(TO DO):
Could you set down every record exactly as it appears?

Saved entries
┌────────

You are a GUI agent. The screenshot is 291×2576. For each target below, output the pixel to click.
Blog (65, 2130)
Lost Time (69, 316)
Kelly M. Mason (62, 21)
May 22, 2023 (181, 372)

└────────

(OUTPUT):
You are a GUI agent. The screenshot is 291×2576. For each target below, output the pixel to click.
Blog (65, 2130)
Lost Time (69, 316)
Kelly M. Mason (62, 21)
May 22, 2023 (181, 372)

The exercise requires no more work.